My love of music started when I was still in diapers. My parents, although not great musicians, were huge music fans. I was exposed to everything from Chopin to Return to Forever to Zeppelin. They introduced me to live music performances, from symphony orchestras to the swing and Dixieland jazz of the Rosie O’Grady’s Good Time Jazz Band. This undoubtedly influenced my decision to become a musician.

At age six, I started piano lessons with Michael Kramer. Michael is one of the best jazz pianists you’ll ever hear and a great teacher. He had a great rapport with students and a flexible instruction method. You really wanted to work hard for him. This is where I acquired the music fundamentals and work ethic that I would later apply to the guitar.

When middle school came around I decided to join the symphonic band. The awesome wailing clarinet solos I had first heard at Rosie O’Grady’s were calling my name, so I became a clarinetist. I was an excellent player, but the prospect of high school marching band led me to give up the instrument. My experience as a wind player greatly influenced my phrasing as a guitarist.

During middle school, my family frequented the Orchid Garden at Church Street Station to watch a great top 40 rock band, “Rock-n-Soul”. Up to this point, I had absolutely no interest in the guitar. To my ears, the guitar was this raw, sloppy, dirty instrument, that lacked the fluidity of the clarinet or the precision of the piano. This all changed when I experienced the soloing of Rock-n-Soul’s lead guitarist Phil May. In addition to being one of the most skilled and stylistically versatile guitarists ever, Phil possessed a modern, powerful, singing, fluid, Van Halen soloing style that forever changed the way I viewed the instrument. Phil was always happy to entertain all of my guitar nerd questions and offer advice. He was a huge influence on my playing.

The last week of middle school I decided to become a guitarist. That summer I was finally able to mash the strings on my dad’s old Epiphone acoustic, so I bought a Samick electric guitar from a store in the mall. Dave Hopwood, the sales clerk, also taught lessons, so I signed up. It’s funny how things worked out, because you’d be hard pressed to find a better teacher or guitarist anywhere!

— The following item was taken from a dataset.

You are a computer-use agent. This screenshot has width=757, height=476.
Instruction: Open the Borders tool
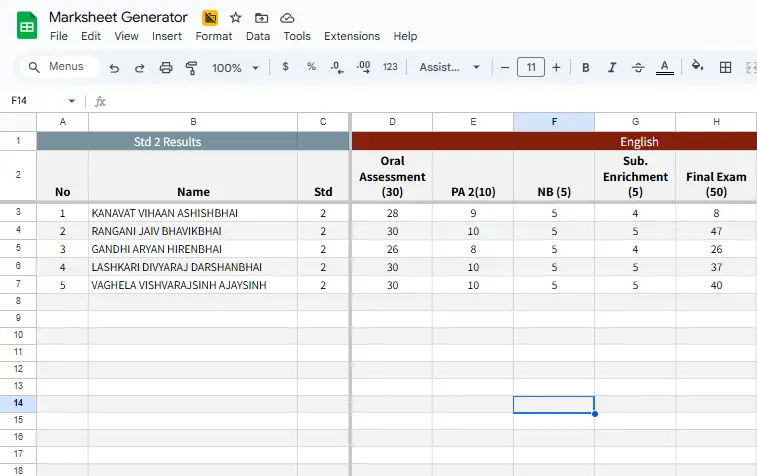tap(726, 68)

My lessons with Dave Hopwood have been the single most important event in my musical development. Dave taught me to be a musician not just a guitarist. He encouraged me to be technically diverse, stylistically versatile and serious about my craft. Dave was the first instructor to truly explain music theory, demystifying complex subjects like improvised soloing. He utilized proprietary lesson materials and unconventional methods which I employ to this day in my lessons. Without Dave, I would probably be an average guitarist at best. I owe my career to his tutelage. Thanks Dave.